> Selected excerpt:
________________________

The facet joints are small joints on the back of your spine, and are found in all levels from your low-back to your neck. Facet joint pain is usually due to arthritis or degeneration of the joints and is usually described as an ache that stays along the spine and is worse with prolonged sitting, standing or driving. If your pain condition is consistent with facet joint pain, your physician will likely recommend one of the following procedures.
One method for relieving facet joint pain is to directly inject steroid and local anesthetic into the affected joints themselves. Facet joint injections are performed with x-ray guidance.
The small nerve which transmits pain impulses from the facet joint is called the medial branch nerve. This nerve can be blocked by the injection of local anesthetic and steroid under x-ray guidance.
In cases where either medial branch blocks or facet joint injections provided good relief that did not last enough, radiofrequency ablation may be performed to provide longer pain relief. RFA also targets the medial branch nerve, but uses radiofrequency energy (a type of heat) to stun the nerves. This procedure can provide pain relief for up to 6- 12 months.

________________________

> Excerpted data:
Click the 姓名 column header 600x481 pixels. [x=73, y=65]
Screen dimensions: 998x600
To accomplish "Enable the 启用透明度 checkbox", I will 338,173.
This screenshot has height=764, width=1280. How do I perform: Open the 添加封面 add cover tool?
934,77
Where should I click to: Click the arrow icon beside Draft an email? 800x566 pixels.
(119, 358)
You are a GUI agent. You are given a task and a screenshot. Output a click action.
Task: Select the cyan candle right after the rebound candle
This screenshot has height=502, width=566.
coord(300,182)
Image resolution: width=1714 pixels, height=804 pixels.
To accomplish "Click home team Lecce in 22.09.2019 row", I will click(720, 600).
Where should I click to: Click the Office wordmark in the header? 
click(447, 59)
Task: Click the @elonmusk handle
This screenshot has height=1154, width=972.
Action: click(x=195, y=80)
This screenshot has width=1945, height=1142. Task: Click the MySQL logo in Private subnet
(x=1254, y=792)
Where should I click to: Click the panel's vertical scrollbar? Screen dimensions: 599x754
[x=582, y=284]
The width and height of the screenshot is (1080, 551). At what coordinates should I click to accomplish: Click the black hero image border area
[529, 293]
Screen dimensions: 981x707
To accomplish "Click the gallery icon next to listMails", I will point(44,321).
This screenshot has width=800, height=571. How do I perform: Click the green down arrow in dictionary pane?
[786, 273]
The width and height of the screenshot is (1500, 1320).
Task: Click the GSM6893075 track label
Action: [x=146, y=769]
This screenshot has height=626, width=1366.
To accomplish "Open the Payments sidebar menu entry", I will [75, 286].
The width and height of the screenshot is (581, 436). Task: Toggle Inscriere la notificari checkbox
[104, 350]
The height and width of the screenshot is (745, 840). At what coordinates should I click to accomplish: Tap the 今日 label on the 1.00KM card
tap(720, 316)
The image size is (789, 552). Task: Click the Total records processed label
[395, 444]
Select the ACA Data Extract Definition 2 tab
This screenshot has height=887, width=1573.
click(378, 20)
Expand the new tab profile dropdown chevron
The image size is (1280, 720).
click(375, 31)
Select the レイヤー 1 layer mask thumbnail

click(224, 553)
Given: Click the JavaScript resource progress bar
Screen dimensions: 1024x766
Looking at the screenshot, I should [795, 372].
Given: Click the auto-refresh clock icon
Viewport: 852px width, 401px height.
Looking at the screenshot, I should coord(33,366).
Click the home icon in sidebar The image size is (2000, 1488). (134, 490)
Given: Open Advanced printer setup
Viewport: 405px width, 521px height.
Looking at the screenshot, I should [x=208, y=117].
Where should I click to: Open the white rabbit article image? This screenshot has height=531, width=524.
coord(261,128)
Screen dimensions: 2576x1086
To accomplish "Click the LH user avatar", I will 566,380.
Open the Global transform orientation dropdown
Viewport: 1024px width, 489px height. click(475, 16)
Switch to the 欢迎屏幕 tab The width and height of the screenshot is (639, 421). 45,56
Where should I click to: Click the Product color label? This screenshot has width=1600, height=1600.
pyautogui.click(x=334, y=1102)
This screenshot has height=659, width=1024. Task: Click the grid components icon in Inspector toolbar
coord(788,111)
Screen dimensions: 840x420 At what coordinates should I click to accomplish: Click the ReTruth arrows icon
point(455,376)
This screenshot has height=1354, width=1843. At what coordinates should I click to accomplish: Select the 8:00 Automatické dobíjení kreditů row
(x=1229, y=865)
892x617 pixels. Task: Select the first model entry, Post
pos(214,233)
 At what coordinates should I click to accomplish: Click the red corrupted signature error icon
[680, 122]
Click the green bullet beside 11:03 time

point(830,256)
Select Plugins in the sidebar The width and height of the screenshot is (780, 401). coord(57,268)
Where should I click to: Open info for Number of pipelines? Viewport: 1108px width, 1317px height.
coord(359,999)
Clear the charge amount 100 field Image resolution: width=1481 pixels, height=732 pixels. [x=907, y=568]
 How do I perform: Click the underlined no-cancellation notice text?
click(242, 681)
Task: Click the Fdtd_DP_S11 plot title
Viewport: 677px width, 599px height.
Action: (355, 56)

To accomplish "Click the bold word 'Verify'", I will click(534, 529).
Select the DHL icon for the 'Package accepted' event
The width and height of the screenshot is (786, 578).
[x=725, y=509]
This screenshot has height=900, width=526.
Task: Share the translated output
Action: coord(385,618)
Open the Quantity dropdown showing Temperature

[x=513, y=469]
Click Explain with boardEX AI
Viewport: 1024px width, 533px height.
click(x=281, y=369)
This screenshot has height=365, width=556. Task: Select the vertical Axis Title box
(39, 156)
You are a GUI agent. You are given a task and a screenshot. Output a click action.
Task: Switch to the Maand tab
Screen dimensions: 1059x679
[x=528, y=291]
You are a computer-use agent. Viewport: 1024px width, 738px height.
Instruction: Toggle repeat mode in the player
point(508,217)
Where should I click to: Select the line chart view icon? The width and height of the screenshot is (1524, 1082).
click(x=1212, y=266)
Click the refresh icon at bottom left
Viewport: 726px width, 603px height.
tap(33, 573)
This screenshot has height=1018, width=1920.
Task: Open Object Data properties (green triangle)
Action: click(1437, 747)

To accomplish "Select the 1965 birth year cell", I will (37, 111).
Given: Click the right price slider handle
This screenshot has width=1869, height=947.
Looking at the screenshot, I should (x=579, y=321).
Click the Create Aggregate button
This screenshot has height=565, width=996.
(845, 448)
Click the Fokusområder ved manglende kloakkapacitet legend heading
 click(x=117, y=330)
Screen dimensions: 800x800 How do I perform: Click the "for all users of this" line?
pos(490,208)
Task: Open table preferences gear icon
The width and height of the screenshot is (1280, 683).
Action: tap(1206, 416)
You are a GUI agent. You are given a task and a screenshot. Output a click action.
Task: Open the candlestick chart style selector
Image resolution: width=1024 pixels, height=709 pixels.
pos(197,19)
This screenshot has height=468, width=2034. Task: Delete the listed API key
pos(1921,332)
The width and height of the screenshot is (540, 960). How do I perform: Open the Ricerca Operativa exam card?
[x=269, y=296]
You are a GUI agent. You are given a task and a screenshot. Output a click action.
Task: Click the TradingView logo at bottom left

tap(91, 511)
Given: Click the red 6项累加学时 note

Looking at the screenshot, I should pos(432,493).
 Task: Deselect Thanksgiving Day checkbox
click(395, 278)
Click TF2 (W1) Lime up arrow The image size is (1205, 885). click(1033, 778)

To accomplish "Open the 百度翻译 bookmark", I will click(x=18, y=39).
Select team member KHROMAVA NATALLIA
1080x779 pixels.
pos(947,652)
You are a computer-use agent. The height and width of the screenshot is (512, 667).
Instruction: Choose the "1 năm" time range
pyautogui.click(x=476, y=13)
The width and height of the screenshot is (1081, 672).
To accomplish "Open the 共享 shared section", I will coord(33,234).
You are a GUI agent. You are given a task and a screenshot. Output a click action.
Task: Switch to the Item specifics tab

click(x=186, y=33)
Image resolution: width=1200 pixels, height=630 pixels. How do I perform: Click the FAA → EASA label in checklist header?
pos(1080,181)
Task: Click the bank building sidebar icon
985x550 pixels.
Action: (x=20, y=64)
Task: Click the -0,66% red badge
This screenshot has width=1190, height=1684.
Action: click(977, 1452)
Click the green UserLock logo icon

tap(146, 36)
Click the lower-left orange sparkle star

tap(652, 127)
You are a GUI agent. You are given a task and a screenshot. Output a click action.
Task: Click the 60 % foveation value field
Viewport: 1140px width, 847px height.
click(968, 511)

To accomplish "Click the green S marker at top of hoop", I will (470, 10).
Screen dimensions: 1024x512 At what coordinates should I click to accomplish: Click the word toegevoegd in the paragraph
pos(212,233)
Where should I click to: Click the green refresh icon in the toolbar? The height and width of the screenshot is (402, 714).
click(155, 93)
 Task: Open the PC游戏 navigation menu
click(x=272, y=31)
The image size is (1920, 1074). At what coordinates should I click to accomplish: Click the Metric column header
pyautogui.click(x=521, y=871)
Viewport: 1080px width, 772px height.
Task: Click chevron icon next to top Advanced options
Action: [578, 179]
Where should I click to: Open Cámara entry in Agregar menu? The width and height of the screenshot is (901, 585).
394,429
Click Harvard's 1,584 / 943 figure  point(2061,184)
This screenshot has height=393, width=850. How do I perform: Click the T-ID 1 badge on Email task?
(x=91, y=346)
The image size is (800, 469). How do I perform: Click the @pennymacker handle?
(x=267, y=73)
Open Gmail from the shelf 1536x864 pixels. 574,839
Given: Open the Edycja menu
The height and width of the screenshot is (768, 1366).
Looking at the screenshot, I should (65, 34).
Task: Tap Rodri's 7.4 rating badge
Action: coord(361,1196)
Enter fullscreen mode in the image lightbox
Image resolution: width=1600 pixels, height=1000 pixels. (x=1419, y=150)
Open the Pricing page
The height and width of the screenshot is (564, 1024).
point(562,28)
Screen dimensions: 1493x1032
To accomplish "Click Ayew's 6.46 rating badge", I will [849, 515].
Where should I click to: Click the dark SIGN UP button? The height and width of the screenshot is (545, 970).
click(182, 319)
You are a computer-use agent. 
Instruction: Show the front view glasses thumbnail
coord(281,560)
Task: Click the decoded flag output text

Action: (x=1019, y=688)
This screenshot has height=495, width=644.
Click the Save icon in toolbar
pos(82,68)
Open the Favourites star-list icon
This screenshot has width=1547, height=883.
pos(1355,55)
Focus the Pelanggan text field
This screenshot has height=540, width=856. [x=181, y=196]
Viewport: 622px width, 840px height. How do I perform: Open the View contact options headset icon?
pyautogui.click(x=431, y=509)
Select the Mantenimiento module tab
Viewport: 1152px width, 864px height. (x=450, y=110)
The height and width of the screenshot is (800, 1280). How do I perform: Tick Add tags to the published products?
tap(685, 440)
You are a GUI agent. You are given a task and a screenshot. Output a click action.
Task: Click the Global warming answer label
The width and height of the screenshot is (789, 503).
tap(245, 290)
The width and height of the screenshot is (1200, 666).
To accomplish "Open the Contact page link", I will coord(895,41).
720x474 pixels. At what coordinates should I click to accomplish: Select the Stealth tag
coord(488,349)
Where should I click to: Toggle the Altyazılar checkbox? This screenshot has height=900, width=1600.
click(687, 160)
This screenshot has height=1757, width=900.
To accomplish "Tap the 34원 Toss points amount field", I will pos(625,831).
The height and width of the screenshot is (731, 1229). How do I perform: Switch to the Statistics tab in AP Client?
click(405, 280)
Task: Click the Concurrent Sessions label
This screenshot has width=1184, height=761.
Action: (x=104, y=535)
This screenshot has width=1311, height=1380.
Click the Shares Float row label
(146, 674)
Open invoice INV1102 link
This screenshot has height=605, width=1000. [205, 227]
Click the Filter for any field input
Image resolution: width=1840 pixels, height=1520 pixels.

________________________

> About this exercise:
Please pick up the passage on facet joint pain treatments after its last sentence and continue it.

> Expected answer:
Facet joint injections are usually done at up to six sites at a time and take 10 to 15 minutes. Radiofrequency ablation usually takes roughly 30 minutes.
Radiofrequency ablation does not permanently destroy (or “burn”) the medial branch nerves. The nerves will slowly regenerate/grow back over time, which is why this procedure may need to be repeated.
The majority of patients feel relief of their usual pain shortly after the procedure due to the injection of local anesthetic on the medial branch nerves. However, some patients will experience temporary muscle stiffness.
Relief from injections is highly variable and can range from weeks to a month or two. Relief from RFA is more predictable and typically lasts up to 12 months.